Many people who have hypertension also have Insulin Resistance. I believe there is no such thing as “hereditary” high blood pressure. As the old adage states: Genetics may load the gun, but lifestyle pulls the trigger. (Anonymous.)
So what lifestyle changes can potentially benefit insulin sensitivity and high blood pressure? Here are my top three starting recommendations:
- Exercise! Even ten minutes of exercise (three to five times weekly) is known to improve insulin sensitivity for four or more hours.
- Eliminate most grains and sugars (including natural ones) for one to three months. Grains are metabolized into simple sugars that can make insulin resistance worse. Eliminating grains and sugars can help the body re-set its insulin sensitivity. This dietary change, combined with other lifestyle changes, can help the body lower blood pressure.
- Discuss with your physician the possibility of taking daily magnesium and/or potassium. (Take a form of magnesium other than oxide, as it cannot be absorbed by the body and is worthless as anything except a laxative.) Magnesium and potassium are known to help relax the blood vessels and may help reduce blood pressure. For more information on the importance of magnesium, please read Why You Need More Magnesium.

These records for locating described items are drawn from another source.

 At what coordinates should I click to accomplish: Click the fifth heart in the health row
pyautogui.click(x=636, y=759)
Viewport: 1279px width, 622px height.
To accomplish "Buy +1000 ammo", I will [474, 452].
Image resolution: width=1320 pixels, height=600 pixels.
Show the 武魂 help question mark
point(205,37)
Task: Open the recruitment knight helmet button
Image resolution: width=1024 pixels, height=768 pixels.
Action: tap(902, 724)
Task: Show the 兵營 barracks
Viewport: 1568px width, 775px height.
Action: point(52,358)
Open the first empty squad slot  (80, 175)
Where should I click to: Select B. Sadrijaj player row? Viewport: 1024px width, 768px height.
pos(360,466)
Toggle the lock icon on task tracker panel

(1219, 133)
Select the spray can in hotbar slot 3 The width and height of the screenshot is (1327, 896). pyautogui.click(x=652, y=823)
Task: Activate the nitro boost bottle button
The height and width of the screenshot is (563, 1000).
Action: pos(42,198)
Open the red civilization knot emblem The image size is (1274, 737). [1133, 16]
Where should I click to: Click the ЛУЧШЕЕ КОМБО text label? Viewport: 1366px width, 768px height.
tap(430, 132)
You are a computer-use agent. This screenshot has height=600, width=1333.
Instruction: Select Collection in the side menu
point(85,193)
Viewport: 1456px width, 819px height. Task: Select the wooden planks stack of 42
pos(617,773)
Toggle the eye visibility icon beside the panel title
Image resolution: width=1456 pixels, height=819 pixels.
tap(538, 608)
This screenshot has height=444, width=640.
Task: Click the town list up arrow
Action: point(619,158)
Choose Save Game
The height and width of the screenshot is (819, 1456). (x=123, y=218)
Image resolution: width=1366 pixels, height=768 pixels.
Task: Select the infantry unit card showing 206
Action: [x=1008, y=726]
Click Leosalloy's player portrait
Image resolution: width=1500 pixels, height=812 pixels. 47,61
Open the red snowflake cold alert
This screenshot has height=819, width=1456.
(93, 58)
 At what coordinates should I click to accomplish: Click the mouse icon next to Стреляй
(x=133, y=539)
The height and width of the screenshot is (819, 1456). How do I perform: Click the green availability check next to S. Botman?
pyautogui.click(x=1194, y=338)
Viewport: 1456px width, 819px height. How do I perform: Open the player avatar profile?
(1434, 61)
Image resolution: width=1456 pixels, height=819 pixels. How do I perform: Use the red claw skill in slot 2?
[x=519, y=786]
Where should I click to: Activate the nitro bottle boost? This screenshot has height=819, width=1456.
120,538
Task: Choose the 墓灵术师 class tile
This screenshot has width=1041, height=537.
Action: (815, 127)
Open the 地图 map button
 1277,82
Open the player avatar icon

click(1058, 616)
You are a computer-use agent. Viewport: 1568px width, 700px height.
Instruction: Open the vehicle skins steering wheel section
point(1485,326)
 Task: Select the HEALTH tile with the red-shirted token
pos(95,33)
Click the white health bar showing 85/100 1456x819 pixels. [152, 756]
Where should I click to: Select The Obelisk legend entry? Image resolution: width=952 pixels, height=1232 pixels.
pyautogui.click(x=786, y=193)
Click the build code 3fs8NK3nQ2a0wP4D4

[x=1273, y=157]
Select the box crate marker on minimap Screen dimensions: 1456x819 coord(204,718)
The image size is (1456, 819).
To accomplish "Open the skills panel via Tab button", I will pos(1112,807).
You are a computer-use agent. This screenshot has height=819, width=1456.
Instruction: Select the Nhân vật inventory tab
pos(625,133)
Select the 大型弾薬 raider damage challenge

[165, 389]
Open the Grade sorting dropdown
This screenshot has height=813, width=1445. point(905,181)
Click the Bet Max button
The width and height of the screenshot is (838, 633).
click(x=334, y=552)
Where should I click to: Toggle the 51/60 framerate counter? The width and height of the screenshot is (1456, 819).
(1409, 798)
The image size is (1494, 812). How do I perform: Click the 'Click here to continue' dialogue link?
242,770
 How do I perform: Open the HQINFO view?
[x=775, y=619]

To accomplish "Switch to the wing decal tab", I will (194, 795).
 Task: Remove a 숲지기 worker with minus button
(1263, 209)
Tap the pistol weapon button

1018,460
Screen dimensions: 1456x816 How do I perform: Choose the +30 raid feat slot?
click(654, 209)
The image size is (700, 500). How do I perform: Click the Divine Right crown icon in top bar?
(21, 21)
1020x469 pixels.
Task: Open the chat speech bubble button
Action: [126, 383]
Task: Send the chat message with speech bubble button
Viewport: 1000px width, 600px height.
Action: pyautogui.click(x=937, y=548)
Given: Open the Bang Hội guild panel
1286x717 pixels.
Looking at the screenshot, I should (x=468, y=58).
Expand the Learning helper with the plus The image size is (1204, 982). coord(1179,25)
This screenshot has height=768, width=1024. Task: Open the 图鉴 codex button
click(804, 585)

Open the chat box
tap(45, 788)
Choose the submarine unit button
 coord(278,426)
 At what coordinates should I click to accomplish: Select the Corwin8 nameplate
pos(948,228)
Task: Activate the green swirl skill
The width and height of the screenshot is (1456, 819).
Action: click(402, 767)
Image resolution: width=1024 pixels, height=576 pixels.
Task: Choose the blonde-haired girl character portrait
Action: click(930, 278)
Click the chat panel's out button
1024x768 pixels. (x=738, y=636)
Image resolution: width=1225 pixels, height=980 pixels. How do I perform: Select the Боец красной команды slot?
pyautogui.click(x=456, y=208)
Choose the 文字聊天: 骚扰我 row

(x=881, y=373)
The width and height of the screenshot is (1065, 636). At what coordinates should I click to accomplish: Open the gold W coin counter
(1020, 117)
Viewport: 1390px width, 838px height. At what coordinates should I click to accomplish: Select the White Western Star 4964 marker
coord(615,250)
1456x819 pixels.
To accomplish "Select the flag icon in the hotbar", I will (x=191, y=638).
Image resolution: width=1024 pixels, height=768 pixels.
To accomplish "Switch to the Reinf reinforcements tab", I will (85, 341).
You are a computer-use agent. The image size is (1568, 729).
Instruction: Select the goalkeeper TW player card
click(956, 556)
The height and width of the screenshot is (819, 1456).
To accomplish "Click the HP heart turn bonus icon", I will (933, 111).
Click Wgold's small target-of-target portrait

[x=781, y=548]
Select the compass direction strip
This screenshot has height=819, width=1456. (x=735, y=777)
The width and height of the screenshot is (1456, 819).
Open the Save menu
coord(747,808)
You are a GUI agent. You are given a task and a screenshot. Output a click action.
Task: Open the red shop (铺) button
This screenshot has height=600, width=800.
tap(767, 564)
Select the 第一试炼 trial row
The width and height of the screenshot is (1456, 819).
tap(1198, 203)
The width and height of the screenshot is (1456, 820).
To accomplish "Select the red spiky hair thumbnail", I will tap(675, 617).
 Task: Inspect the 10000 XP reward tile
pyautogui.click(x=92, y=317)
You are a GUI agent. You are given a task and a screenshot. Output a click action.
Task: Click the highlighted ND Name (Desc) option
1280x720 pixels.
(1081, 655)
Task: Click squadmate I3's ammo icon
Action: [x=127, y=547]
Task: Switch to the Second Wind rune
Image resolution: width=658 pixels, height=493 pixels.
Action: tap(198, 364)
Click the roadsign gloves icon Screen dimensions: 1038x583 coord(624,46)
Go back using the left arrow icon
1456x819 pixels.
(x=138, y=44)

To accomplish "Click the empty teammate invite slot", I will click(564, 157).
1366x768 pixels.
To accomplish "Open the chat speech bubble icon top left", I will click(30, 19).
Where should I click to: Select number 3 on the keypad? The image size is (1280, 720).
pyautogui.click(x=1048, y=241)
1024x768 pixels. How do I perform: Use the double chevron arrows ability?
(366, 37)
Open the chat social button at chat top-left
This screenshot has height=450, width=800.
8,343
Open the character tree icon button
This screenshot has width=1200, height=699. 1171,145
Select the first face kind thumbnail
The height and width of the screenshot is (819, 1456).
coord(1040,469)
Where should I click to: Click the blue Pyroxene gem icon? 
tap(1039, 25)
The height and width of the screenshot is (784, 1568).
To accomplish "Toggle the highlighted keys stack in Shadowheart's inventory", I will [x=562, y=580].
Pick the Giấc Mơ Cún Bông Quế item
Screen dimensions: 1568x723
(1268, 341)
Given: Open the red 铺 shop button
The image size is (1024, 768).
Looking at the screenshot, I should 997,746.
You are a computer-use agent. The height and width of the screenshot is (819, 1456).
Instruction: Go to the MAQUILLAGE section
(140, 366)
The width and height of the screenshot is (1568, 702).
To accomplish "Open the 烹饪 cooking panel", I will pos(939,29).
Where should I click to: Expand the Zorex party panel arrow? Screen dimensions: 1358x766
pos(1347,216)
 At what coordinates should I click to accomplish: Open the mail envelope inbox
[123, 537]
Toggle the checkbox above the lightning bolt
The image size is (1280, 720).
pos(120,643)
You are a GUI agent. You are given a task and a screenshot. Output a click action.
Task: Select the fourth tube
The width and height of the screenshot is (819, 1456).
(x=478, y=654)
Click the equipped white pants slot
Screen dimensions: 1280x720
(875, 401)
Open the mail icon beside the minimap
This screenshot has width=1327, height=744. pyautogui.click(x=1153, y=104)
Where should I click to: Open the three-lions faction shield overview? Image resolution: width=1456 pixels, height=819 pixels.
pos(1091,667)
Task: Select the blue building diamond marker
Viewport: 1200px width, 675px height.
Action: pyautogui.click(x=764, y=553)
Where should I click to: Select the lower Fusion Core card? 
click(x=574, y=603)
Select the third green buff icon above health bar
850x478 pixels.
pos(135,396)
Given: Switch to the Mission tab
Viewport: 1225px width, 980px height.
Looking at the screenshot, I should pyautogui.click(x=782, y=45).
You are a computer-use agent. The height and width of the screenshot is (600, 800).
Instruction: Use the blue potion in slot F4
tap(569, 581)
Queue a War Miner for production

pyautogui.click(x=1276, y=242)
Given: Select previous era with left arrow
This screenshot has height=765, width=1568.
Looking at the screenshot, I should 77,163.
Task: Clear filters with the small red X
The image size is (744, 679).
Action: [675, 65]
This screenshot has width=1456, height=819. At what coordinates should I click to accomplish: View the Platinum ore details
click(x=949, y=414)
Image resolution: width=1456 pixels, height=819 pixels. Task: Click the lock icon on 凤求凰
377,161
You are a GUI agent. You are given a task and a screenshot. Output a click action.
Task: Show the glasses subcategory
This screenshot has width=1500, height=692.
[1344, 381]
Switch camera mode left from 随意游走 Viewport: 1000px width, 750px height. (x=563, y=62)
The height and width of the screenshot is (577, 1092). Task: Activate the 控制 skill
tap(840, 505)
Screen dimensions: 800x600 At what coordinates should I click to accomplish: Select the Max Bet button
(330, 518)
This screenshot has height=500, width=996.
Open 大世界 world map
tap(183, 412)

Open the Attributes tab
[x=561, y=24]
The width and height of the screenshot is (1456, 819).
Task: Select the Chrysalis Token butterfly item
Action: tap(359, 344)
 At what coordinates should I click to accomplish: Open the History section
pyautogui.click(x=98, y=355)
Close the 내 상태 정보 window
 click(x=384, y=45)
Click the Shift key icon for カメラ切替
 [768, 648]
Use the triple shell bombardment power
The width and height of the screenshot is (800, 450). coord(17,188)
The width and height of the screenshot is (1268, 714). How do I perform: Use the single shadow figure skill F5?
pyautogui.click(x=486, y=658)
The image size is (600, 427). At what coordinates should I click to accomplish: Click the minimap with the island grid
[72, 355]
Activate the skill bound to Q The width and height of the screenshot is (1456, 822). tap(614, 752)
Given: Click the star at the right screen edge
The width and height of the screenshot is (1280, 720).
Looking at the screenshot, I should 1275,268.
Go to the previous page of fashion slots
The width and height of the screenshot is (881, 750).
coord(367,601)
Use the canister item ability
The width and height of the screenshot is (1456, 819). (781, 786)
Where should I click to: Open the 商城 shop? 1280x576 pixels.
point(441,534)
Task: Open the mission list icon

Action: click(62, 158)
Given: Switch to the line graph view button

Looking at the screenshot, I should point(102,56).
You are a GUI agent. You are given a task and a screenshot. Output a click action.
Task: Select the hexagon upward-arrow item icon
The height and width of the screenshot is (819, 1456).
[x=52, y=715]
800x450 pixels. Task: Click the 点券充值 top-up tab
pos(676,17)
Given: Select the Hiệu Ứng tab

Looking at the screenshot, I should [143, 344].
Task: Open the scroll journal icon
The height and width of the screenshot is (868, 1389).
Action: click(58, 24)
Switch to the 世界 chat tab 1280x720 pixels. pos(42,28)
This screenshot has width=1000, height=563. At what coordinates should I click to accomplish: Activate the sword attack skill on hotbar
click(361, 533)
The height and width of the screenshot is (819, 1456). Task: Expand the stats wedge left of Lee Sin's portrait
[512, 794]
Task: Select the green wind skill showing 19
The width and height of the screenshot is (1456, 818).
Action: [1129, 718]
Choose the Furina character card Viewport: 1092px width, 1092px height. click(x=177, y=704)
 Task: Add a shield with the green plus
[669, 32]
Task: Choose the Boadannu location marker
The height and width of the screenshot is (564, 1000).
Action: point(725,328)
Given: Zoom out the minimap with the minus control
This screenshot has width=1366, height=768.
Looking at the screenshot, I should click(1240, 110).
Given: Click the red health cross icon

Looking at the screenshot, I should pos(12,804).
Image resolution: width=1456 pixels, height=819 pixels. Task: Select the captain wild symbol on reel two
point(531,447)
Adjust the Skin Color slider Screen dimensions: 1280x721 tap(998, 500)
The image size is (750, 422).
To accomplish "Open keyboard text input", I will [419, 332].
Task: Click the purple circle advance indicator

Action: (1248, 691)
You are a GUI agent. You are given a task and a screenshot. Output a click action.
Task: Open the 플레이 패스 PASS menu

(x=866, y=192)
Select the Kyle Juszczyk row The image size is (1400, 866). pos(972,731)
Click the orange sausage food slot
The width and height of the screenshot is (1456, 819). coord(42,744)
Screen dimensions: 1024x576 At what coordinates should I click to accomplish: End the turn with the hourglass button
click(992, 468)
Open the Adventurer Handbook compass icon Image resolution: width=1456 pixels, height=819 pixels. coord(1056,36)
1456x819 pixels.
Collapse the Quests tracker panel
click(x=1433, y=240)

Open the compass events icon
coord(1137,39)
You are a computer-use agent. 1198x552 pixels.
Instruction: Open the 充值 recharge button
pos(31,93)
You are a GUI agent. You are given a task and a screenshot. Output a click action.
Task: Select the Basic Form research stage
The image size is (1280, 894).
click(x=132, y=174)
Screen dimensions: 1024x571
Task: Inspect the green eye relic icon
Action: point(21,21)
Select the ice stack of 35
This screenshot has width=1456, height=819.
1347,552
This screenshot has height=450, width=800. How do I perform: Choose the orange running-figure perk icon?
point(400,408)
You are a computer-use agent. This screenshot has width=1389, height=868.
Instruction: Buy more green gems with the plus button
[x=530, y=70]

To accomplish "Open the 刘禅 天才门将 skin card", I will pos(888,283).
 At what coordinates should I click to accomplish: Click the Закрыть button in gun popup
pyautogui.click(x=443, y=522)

The above steps are merely a starting point. There are other options that may help. If you have high blood pressure and wish to lower it using natural methods, please find a natural practitioner who can assist you. Until then, please keep taking your blood pressure medication and make sure your blood pressure stays within normal limits.
1: Nwankwo T, Yoon SS, Burt V, Gu Q. Hypertension among adults in the US: National Health and Nutrition Examination Survey, 2011-2012. NCHS Data Brief, No. 133. Hyattsville, MD: National Center for Health Statistics, Centers for Disease Control and Prevention, US Dept of Health and Human Services, 2013.